- [Task brief]:
Of the entries below, repeat exactly only those lines from the one containing "394x299 pixels. At" through the last line, with pictures omitted.

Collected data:

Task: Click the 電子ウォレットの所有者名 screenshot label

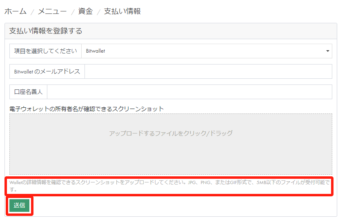Action: pos(87,109)
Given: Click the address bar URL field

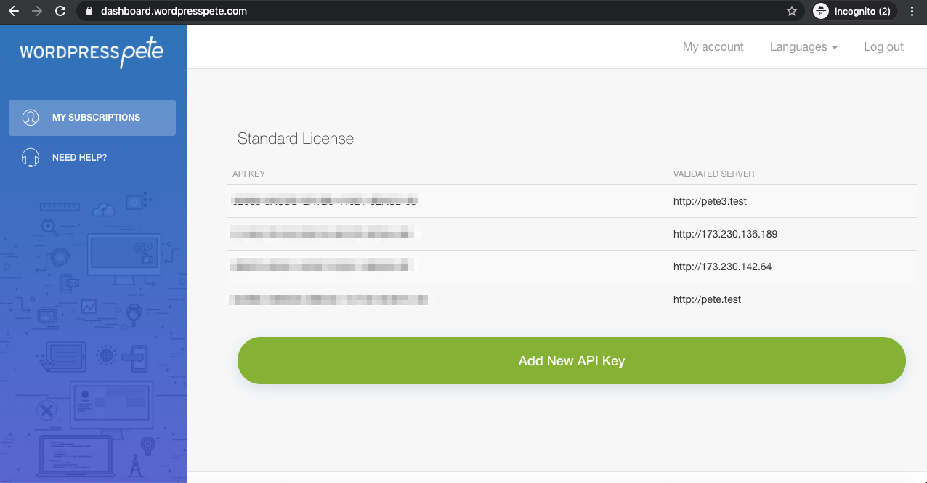Looking at the screenshot, I should click(x=436, y=12).
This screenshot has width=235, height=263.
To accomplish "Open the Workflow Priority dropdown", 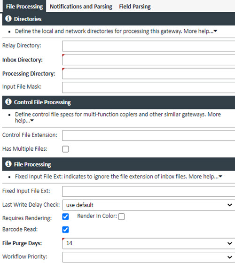I will (x=149, y=257).
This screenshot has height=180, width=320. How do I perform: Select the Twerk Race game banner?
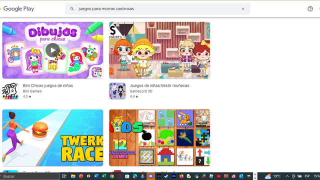coord(53,138)
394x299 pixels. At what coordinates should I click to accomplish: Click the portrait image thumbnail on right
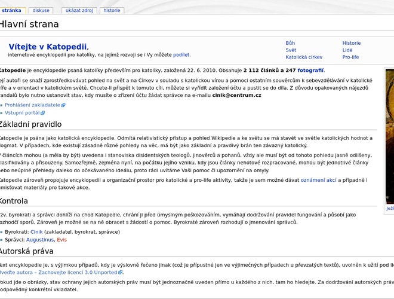pyautogui.click(x=390, y=136)
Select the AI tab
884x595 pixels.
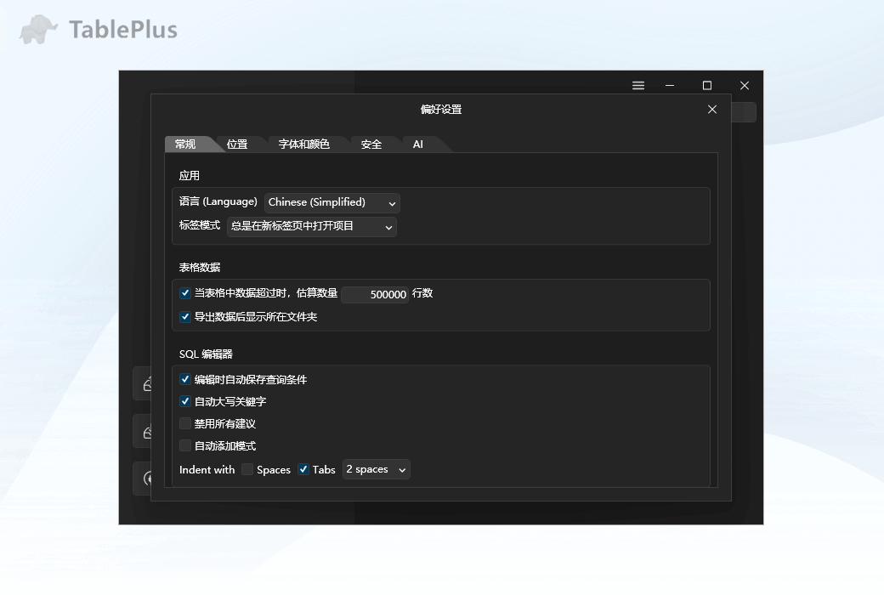point(417,144)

- [Solution below]:
394x299 pixels. At what coordinates should I click to accomplish: Click the portrait image thumbnail on right
pyautogui.click(x=390, y=136)
Select the AI tab
884x595 pixels.
point(417,144)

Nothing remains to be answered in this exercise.